20ª – Entre a presente providência cautelar não especificada e os autos de arrolamento que correram seus termos sob o nº. 259/12.0TMFUN-A pelo ex-Tribunal de Família e Menores do Funchal e actual Tribunal da Comarca da Madeira, Instância Central do Funchal, Secção de Família e Menores – J3 não há identidade de sujeitos, na medida em que nos presentes autos, o lado passivo, para além do Requerido M..., é ainda constituído pelo também Requerido M..., contra o qual é igualmente dirigido o pedido, pelo que fica afastada verificação de caso julgado.

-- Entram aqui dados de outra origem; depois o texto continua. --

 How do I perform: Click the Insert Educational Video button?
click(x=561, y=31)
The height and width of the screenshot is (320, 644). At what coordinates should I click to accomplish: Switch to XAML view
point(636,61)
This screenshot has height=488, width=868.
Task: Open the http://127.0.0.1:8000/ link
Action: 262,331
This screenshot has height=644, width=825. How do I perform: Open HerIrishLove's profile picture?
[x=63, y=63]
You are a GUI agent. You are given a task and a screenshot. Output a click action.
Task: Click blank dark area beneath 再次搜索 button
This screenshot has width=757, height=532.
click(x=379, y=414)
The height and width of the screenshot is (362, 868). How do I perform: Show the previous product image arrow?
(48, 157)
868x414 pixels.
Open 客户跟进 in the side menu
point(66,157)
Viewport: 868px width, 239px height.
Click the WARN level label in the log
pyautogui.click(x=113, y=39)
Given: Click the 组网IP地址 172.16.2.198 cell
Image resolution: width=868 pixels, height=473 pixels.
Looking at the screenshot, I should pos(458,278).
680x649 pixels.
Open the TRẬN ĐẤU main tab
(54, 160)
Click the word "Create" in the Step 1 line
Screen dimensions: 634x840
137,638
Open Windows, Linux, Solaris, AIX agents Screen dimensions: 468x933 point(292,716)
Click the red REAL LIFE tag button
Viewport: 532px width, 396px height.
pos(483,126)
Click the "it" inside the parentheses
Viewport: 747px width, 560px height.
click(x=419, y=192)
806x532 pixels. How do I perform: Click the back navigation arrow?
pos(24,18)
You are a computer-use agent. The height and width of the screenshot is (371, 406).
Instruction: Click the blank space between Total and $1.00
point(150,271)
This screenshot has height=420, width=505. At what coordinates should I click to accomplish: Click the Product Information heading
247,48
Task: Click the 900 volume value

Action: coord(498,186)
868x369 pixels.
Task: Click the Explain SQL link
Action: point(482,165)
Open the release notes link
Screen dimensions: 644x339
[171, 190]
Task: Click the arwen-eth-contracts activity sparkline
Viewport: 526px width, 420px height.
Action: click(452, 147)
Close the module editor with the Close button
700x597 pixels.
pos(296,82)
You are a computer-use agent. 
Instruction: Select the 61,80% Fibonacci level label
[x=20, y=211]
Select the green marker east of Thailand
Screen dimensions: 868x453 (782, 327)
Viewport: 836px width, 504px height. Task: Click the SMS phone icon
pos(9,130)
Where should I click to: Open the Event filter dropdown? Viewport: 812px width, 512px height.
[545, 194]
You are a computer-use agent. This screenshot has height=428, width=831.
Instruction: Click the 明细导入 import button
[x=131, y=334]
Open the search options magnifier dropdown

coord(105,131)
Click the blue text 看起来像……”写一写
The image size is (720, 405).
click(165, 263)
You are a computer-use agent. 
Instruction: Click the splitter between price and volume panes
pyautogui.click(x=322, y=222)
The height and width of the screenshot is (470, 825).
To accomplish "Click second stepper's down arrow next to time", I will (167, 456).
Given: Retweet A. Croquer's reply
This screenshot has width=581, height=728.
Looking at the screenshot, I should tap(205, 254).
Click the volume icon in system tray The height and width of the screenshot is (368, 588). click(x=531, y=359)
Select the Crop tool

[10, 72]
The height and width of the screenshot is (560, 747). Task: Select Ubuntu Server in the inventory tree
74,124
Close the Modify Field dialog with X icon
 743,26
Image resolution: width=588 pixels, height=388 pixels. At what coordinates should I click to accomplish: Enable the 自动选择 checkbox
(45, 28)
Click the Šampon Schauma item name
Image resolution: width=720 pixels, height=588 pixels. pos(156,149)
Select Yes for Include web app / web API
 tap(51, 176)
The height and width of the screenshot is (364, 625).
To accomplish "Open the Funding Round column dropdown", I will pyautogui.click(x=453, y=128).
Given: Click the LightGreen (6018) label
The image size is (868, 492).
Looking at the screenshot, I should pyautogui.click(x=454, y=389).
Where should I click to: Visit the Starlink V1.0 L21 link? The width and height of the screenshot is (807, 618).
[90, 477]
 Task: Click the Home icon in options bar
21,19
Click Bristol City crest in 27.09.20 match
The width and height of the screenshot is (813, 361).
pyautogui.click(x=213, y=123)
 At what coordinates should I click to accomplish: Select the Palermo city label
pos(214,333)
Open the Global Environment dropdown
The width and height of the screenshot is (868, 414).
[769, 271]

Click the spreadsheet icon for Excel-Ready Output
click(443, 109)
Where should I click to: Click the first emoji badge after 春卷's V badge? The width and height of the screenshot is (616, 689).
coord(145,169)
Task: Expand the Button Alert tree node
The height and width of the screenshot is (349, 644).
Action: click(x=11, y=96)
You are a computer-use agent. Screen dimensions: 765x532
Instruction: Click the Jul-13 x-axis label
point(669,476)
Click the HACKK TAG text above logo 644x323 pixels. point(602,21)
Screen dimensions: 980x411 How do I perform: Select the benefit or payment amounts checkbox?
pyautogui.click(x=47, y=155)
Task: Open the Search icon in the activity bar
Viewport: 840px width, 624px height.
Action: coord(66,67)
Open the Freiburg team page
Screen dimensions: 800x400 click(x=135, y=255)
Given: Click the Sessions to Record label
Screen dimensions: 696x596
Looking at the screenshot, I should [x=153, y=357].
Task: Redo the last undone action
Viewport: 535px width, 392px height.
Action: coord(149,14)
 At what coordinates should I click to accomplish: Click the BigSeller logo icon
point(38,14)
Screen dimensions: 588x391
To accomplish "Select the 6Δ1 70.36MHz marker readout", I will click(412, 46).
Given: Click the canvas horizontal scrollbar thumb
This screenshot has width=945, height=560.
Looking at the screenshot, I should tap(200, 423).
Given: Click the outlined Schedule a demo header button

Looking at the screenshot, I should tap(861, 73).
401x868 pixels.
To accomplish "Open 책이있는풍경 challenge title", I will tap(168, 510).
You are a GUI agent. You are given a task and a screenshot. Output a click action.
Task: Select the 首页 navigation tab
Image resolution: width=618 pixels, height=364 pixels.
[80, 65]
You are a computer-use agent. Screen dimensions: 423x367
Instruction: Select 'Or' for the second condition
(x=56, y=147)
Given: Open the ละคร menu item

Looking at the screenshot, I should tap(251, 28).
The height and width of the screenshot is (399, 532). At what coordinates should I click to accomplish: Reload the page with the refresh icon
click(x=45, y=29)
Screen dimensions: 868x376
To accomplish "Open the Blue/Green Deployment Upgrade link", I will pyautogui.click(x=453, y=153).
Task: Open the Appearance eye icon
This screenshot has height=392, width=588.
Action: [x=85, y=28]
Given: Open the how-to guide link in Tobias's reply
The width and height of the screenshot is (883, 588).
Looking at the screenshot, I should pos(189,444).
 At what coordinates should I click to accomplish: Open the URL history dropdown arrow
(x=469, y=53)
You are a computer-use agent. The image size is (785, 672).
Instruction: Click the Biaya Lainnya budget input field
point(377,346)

21ª – Não obstante a instância ter sido extinta por inutilidade superveniente da lide nos autos de arrolamento que correram seus termos sob o nº. 259/12.0TMFUN-A pelo ex-Tribunal de Família e Menores do Funchal, face à conversão do divórcio litigioso em divórcio por mútuo consentimento, o acordo alcançado pelas partes não prejudica o trânsito em julgado da decisão proferida, pelo que a mesma constitui caso julgado.

22ª – O efeito preclusivo do caso julgado determina a inadmissibilidade de qualquer ulterior indagação sobre a relação material controvertida definida em anterior decisão definitiva.

23ª – O fundamento essencial do caso julgado não é de natureza lógica, mas de natureza prática; não há que sobrevalorizar o momento lógico do instituto, por muito que a ele se recorra na técnica e construção da figura.

24ª – O que se converte em definitivo com o caso julgado não é a definição de uma questão, mas o reconhecimento ou não reconhecimento de um bem.

25ª – Não obstante nos presentes autos a Requerente ter alegado que a quantia de 560 000,00 € (Quinhentos e sessenta mil euros) alegadamente dissipada pelo Requerido M... se encontra num cofre alugado em nome do Requerido M..., existe conexão entre tal cofre e a quantia em causa, cujo arrolamento já havia sido determinado no processo que corre seus termos pelo ex Tribunal de Família e Menores do Funchal, de modo que voltar a apreciar a questão do arrolamento do falado cofre reconduz-se à repetição de uma decisão já proferida, bem como do destino do respectivo processo, facultando desse modo à Requerente uma duplicação de acções com o mesmo fim.

26ª – Após a apresentação da relação de bens na acção de divórcio, a Requerente aceitou a decisão que julgou extinta a instância do arrolamento por inutilidade superveniente da lide, não tendo colocado em causa que tal decisão afectasse o direito que pretendia fazer valer com o arrolamento.

27ª – Face ao circunstancialismo descrito nos autos, a instauração da actual providência cautelar constitui violação de autoridade de caso julgado, que configura uma excepção dilatória inominada de conhecimento oficioso, nos termos do artº. 578º do Cód. Proc. Civ., que obsta ao conhecimento do mérito da causa e dá lugar à absolvição da instância de harmonia com o preceituado nos artºs. 576º, nº. 2 e 278º, nº. 1, alínea e) daquele mesmo Código.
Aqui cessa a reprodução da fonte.